Baksi’s latest essay is ‘Studying Rammohun Roy and Karl Marx together and today/ where he wrote whatever connects him (Rammohun Roy) with Karl Marx, for instance, a critical approach to the legacy of the last European Enlightenment in the least. Rammohun Roy, let us remember, was one of the makers of that Victorian England (Zastoupil 2010), in which Karl Marx lived and worked” The pathfinder of Bengal Renaissance was a contemporary of Georg Wilhelm Friedrich Hegel whom Marx used to adore until his last breath as ‘my master'.

Braving serious and chronic ailments, Baksi’s original thinking on Marx and his works – although refusing to be called as a Marxist, is recorded by several Marx scholars who are associated with and abreast of Marx-Engels-Gesamtausgabe or MEGA -a 114 volume on-going project for publishing complete works, letters, notes etc. of Marx and Engels, under the Amsterdam-headquartered Internationale Marx-Engels-Stiftung (International Marx-Engels Foundation or IMES) – 59 published so far.

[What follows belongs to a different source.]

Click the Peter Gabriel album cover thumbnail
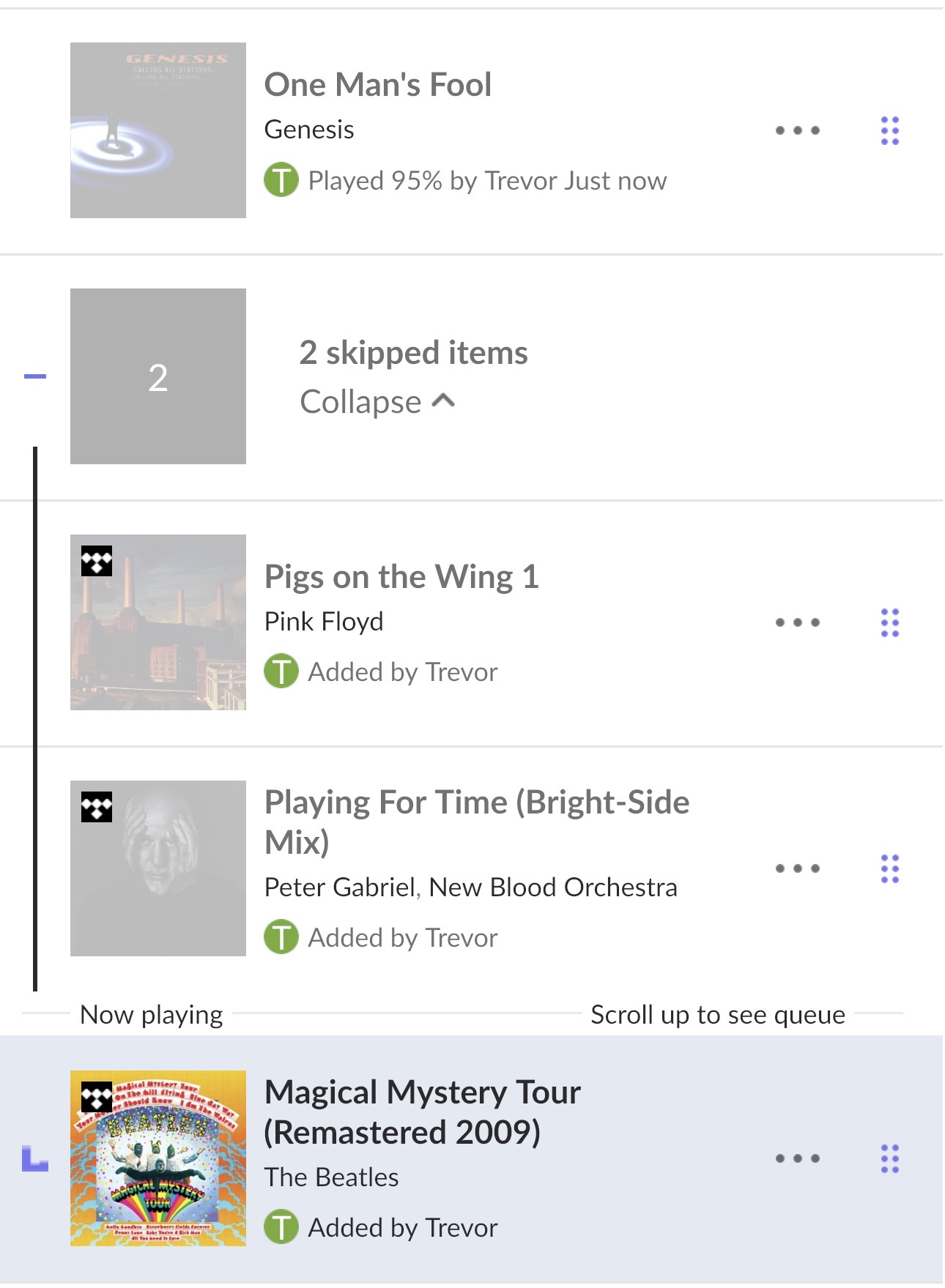This screenshot has height=1288, width=945. (x=158, y=868)
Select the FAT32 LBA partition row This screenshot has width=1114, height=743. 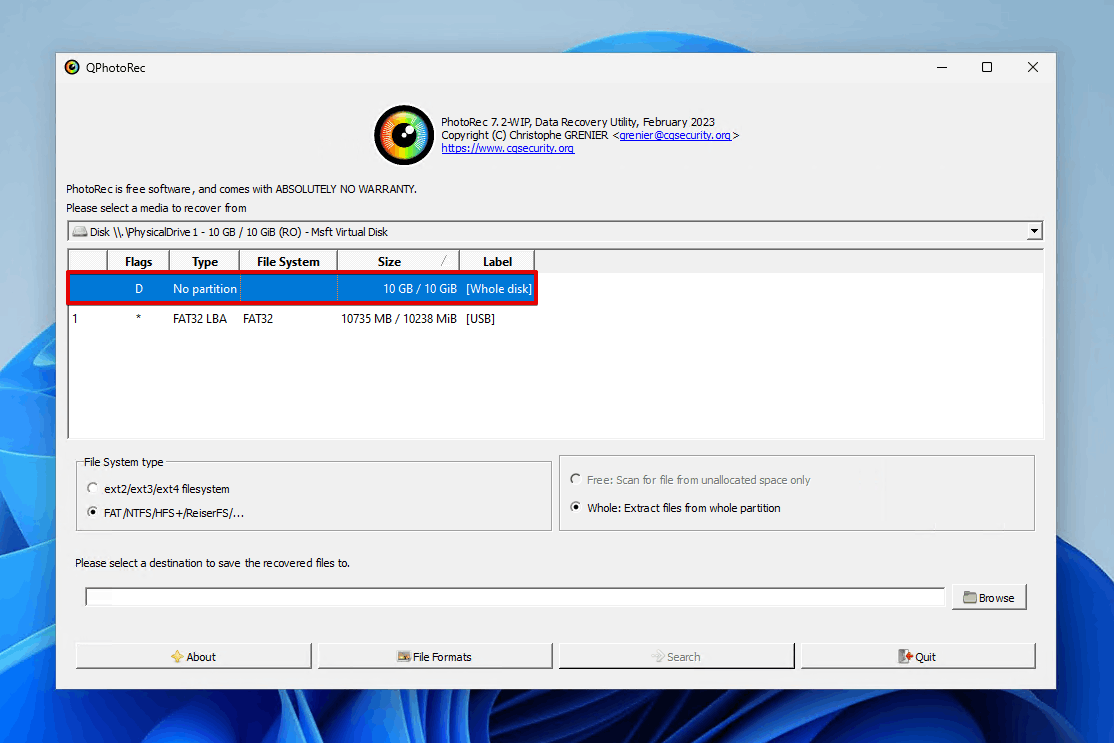pyautogui.click(x=300, y=319)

The erudite and self-groomed scholar albeit out of academia did his honours in philosophy from the Maulana Azad College under the University of Calcutta, masters from the Viwa-Bharati University. Thereafter, he did his masters in Russian language and literature from the Central Institute (now University) of English and Foreign Languages, Hyderabad, Telangana., He went to the Moscow for higher studies in Russian language at the Pushkin Institute. In fine, his academic build-up is around modern European philosophies, ancient Indian 'darshan's, and in Russian language and literature.

Baksi’s s area of interest and studying is very widespread, somewhat panoramic, and one gets it in his published work. “MEGA IV/31: Natural Science Notes of Marx and Engels, 1877-1883”(2001) and “A Short Note on Catalog of the Partially Reconstructed Personal Libraries of Marx and Engels” (2002) in Nature, Society, and . Further “Karl Marx Majuri Shrom O Bina Majurir Paribarik Shromer Hisab Nikash” (Karl Marx, wage labour, and measurement of familial labour without wages),was published in a Bengali periodical Chetana in 2019. In a very simple language so that common readers could understand.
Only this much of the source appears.